Dick Durbin (demokratischer Senator aus Illinois): "Wäre es in Ordnung, wenn Sie uns einweihen würden, in welchem Hotel Sie die vergangene Nacht verbracht haben?"

Mark Zuckerberg, nach kurzem Nachdenken: "Hmm, nein." (leises Gelächter)

Durbin: "Wenn Sie jemandem diese Woche eine Nachricht geschrieben haben, würden Sie uns teilhaben lassen, wie die Personen heißen?"

Zuckerberg, lächelnd: "Senator, das würde ich wahrscheinlich nicht hier öffentlich tun wollen."

Durbin, milde lächelnd: "Ich denke, das könnte es sein, worum es hier geht: Ihr Recht auf Privatsphäre."
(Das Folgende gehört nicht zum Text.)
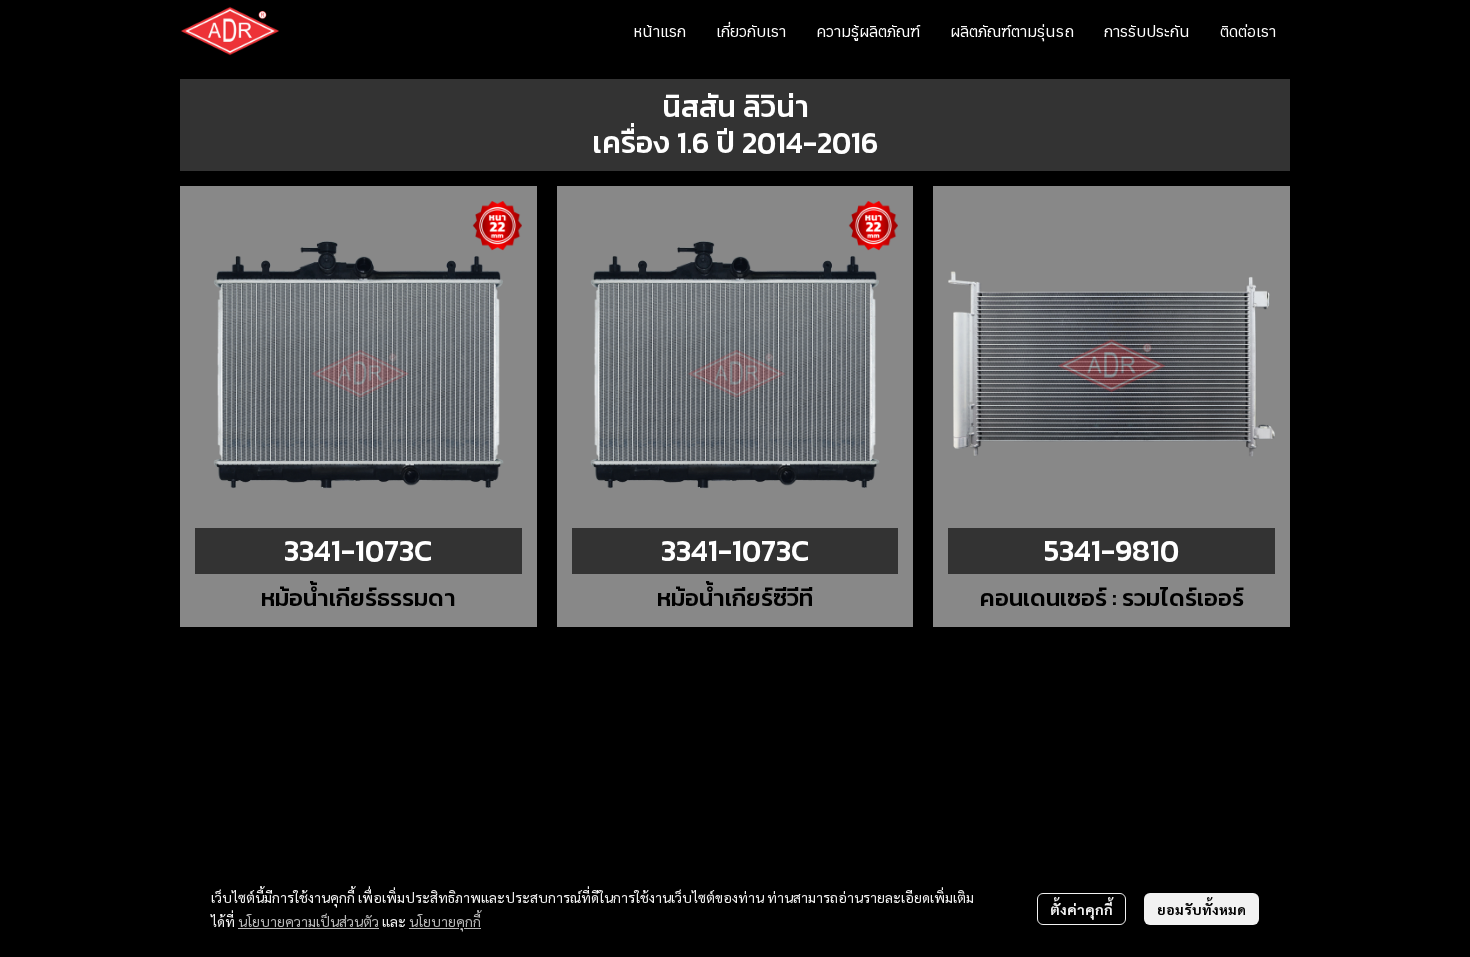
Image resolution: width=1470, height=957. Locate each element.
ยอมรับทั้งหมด (1201, 909)
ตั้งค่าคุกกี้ (1081, 909)
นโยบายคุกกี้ (445, 921)
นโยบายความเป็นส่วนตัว (308, 921)
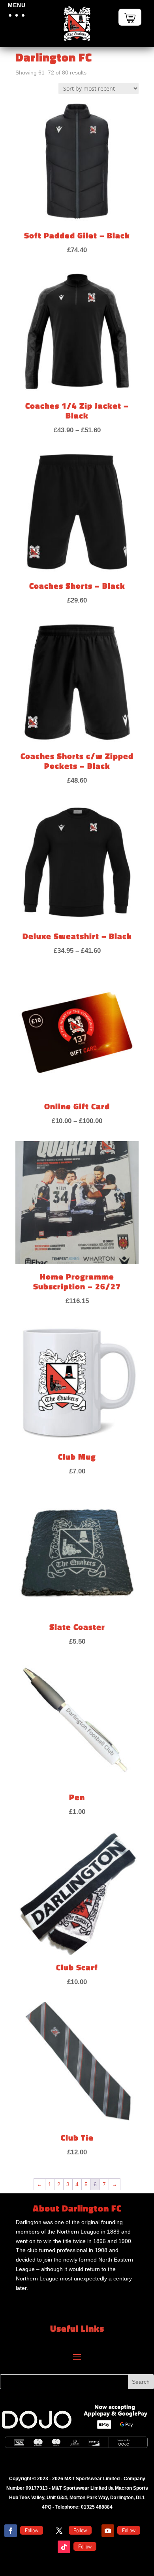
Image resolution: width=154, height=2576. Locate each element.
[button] (16, 15)
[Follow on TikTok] (64, 2547)
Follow (31, 2530)
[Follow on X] (59, 2530)
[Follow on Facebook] (10, 2530)
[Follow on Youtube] (107, 2530)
Einerseits bringt dieser "Erwischt"-Moment die Facebook-Debatte auf den Punkt. Andererseits symbolisiert er auch das Problem: Wenn Firmenchefs nach Skandalen vor dem Kongress antanzen müssen, geht es an erster Stelle nicht um Aufklärung, sondern um die TV-gerechte Kanalisierung des Volkszorns durch Volksvertreter.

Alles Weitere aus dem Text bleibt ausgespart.